Le droit aux vacances pour tous

"Emmanuel Macron ne voit que le scolaire pur en disant qu'il y a des inégalités mais on apprend d'autres choses l'été", abonde la spécialiste. Le porte-parole du gouvernement Olivier Véran a regretté ce mardi que "beaucoup trop d'enfants dans notre pays, hélas, ne partent pas en vacances et donc peuvent être assignés à la maison pendant plusieurs mois au cours desquels ils n'apprennent pas".

Le président a, selon Olivier Véran, rappelé "la philosophie, qui est que la France est un pays dans lequel les vacances estivales sont parmi les plus longues et parfois vous avez des enfants qui sont déscolarisés pendant deux mois et demi".

Pour Claire Leconte, il est incorrect d'affirmer que les enfants de milieux défavorisés ne font rien durant les "grandes vacances". "Les familles en profitent pour faire découvrir un tas de choses", explique-t-elle, citant l'exemple d'un père qui montre à ses enfants comment monter et démonter un moteur de moto.

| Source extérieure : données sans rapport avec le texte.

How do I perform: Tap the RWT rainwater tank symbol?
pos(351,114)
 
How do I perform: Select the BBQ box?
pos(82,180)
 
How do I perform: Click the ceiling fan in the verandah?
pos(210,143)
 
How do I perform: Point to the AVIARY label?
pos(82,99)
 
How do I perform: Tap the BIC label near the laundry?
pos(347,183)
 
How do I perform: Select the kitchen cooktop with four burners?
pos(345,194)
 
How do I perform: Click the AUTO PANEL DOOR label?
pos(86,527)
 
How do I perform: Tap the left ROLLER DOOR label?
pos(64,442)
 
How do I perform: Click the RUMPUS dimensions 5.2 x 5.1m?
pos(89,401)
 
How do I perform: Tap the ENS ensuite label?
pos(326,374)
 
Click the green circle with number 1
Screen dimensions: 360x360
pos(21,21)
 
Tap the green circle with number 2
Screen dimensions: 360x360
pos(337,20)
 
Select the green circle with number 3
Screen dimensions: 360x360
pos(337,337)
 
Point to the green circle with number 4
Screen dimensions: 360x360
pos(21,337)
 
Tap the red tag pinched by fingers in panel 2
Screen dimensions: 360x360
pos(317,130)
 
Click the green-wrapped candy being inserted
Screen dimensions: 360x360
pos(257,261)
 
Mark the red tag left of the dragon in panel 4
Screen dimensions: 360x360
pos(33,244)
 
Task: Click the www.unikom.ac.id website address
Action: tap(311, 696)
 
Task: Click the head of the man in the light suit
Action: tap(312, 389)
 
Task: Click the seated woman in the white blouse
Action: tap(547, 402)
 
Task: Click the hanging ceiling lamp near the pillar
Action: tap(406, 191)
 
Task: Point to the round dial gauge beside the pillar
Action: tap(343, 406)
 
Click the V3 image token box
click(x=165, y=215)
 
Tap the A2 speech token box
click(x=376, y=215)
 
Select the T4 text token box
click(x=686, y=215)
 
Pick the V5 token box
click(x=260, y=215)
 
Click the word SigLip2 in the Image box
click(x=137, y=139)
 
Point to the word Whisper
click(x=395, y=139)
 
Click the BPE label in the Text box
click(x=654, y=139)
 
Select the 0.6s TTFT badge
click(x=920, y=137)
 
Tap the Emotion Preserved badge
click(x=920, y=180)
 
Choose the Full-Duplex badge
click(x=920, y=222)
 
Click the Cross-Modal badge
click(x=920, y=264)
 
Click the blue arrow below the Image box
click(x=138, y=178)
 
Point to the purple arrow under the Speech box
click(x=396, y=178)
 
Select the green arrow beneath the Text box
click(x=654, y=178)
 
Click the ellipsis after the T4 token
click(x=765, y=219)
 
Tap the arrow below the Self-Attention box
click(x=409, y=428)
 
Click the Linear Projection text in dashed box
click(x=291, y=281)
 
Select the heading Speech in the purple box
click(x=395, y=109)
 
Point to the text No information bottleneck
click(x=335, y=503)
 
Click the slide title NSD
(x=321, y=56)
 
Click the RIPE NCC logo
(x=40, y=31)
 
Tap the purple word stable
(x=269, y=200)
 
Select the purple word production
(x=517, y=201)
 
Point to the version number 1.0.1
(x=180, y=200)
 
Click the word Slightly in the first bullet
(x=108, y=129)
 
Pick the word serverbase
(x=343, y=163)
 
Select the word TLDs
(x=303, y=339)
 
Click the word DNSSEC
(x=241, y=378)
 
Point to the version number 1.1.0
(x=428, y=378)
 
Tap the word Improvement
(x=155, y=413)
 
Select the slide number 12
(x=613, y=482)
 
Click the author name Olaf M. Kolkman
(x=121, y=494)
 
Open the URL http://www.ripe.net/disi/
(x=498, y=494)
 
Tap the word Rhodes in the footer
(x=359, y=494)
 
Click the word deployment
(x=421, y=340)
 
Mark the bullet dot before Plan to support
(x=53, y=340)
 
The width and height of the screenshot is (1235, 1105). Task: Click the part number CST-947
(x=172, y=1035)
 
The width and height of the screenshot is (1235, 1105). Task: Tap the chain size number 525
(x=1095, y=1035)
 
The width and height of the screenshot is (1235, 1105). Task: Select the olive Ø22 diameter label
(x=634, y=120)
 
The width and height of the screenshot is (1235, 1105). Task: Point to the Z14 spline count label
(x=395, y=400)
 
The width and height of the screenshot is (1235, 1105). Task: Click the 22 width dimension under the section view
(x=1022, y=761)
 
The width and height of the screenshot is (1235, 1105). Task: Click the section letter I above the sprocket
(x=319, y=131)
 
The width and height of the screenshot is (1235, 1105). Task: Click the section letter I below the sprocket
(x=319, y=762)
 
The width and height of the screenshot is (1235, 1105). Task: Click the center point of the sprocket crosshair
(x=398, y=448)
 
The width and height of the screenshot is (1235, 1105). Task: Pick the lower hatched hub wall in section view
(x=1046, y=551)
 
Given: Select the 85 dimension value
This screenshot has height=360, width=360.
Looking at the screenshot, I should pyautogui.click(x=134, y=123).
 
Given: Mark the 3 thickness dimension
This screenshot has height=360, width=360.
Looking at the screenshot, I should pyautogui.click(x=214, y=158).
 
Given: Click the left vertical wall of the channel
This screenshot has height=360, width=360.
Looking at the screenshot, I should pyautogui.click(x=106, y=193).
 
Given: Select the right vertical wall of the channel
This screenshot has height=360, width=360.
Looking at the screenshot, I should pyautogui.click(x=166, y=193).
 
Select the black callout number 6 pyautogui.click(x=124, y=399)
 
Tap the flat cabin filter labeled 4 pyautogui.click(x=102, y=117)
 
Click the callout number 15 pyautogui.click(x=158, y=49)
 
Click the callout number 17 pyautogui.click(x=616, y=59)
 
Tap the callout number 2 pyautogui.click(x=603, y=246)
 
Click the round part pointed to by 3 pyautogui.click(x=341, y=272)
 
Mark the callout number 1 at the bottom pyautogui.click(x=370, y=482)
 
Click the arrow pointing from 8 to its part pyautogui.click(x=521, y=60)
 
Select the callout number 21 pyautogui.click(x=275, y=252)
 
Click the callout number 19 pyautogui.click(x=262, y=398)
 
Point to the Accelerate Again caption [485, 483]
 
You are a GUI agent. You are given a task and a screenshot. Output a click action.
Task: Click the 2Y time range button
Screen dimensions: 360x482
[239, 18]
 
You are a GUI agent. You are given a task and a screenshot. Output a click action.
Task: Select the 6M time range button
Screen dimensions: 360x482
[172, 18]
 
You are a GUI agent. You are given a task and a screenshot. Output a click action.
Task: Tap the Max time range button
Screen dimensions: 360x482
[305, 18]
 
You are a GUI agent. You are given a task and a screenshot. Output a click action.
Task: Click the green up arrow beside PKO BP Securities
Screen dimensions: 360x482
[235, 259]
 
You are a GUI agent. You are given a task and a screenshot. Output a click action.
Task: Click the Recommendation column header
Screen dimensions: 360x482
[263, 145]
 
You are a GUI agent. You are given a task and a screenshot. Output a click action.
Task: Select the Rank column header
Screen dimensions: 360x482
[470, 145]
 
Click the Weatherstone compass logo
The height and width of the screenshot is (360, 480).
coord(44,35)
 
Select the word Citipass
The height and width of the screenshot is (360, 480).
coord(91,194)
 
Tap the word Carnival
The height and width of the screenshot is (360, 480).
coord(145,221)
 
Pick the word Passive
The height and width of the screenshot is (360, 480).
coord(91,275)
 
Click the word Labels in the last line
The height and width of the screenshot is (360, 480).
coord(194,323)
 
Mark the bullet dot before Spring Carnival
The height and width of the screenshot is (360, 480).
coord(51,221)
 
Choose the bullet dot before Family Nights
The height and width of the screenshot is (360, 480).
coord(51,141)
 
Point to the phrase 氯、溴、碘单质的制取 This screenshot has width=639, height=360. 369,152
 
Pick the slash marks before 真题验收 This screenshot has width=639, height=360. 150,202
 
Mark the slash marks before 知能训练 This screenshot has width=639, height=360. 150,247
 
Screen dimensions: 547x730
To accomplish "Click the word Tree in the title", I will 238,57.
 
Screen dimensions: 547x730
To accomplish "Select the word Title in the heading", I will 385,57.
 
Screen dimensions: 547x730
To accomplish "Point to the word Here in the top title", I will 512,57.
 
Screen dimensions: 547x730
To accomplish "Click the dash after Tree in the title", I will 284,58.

Selon elle, une longue pause est également bénéfique pour les familles séparées ou encore "pour apprendre de nouvelles choses auprès des grands-parents".

"La question c'est de se demander pourquoi ces enfants ne partent pas en vacances: il faut agir pour le droit aux vacances pour tous", soutient Guislaine David. Parallèlement, Claire Leconte déplore la raréfaction de structures comme les Maisons des jeunes et de la culture (MJC).

"On nous a présenté le plan canicule il y a dix jours... Avec le réchauffement climatique, on ne peut pas accueillir les élèves en juillet et août dans ce bâti, l'année dernière on a eu une canicule en juin et on a renvoyé les élèves chez eux", ajoute Guislaine David.

Changer le calendrier de l'année

Pour les syndicats et les spécialistes, le sujet mérite aussi d'être abordé de manière plus large, en repensant le temps scolaire sur l'ensemble de l'année. "On est le seul pays au monde à avoir deux semaines de vacances autant de fois dans l'année, en plus des ponts", déclare Claire Leconte.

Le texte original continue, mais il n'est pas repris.